EXERCISE DATA:
=== Section Start ===

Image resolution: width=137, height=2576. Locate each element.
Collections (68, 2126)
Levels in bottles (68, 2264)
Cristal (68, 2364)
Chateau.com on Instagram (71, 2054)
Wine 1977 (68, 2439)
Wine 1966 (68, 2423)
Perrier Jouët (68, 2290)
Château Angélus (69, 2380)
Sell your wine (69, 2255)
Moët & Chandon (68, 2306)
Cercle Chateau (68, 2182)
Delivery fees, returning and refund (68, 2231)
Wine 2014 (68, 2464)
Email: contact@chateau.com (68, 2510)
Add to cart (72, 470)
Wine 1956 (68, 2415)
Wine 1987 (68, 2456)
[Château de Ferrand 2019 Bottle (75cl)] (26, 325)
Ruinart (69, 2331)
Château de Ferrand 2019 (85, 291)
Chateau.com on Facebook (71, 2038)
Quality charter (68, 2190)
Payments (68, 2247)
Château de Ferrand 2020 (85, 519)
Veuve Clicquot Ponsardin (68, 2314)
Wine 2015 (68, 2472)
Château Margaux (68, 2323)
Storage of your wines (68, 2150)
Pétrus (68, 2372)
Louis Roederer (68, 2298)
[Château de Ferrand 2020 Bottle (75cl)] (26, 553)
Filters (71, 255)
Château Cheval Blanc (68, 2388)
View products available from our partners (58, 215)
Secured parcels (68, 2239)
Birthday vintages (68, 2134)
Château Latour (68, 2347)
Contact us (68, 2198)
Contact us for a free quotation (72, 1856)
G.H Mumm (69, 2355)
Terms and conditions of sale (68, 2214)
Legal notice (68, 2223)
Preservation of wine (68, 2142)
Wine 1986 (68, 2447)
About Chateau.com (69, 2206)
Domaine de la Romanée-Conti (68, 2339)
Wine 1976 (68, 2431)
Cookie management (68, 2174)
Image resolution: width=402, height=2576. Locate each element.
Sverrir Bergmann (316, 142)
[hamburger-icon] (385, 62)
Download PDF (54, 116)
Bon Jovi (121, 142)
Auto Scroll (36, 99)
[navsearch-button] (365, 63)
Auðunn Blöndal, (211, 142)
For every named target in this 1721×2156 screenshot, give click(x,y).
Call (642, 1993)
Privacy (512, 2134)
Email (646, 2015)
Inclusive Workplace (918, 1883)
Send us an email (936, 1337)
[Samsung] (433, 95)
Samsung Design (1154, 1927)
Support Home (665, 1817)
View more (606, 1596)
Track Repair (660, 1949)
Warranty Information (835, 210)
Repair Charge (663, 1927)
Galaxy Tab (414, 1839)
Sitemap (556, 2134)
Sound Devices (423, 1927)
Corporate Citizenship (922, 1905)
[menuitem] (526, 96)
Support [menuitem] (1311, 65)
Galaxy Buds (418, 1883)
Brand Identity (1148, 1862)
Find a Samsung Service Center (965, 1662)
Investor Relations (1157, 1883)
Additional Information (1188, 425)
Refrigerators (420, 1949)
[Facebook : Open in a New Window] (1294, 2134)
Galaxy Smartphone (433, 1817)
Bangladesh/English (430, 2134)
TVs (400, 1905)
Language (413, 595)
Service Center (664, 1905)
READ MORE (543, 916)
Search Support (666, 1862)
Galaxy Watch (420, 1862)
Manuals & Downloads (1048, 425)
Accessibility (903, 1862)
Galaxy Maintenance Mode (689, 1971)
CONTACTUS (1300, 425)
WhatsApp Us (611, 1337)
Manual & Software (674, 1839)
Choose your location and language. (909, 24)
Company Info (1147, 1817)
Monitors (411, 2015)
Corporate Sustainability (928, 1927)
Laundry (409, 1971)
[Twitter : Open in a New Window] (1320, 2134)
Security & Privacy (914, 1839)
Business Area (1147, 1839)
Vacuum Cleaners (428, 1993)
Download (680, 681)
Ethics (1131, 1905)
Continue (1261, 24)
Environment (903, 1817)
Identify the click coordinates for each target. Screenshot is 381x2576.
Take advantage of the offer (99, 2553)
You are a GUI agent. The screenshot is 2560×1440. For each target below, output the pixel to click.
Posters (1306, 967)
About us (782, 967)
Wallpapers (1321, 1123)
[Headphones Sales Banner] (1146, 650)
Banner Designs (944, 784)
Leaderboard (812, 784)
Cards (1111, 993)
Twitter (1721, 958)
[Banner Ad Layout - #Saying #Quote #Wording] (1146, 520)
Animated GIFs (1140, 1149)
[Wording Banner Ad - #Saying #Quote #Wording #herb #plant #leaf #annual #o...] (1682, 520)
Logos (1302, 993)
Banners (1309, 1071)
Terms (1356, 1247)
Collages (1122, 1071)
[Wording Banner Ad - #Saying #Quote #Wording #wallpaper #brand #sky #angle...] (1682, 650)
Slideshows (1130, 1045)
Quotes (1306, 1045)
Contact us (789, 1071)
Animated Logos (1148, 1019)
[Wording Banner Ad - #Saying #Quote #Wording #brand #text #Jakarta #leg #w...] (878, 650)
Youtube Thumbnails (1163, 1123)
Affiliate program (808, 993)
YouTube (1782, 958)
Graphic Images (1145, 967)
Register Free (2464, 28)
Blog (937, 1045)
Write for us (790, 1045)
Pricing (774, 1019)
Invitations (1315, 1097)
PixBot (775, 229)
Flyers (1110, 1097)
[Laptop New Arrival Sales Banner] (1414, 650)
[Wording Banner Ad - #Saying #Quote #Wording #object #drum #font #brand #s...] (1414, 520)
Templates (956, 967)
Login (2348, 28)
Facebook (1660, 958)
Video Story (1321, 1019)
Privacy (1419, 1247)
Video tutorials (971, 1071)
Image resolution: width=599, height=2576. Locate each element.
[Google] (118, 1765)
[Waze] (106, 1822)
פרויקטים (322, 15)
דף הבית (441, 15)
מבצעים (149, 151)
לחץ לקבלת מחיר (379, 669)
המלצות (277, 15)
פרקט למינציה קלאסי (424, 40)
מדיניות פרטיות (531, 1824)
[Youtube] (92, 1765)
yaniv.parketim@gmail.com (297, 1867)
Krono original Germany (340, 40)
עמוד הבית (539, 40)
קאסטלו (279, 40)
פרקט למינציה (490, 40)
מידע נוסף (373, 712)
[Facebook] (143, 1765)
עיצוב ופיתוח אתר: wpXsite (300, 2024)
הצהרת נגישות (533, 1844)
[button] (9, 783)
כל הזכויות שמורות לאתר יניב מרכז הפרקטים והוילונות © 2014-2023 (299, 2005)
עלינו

=== Section End ===

PROBLEM:
Whenever a line in the records above contains the string "height", copy that line.

COMPLETED TASK:
Image resolution: width=137, height=2576. Locate each element.
Image resolution: width=402, height=2576. Locate each element.
Image resolution: width=599, height=2576. Locate each element.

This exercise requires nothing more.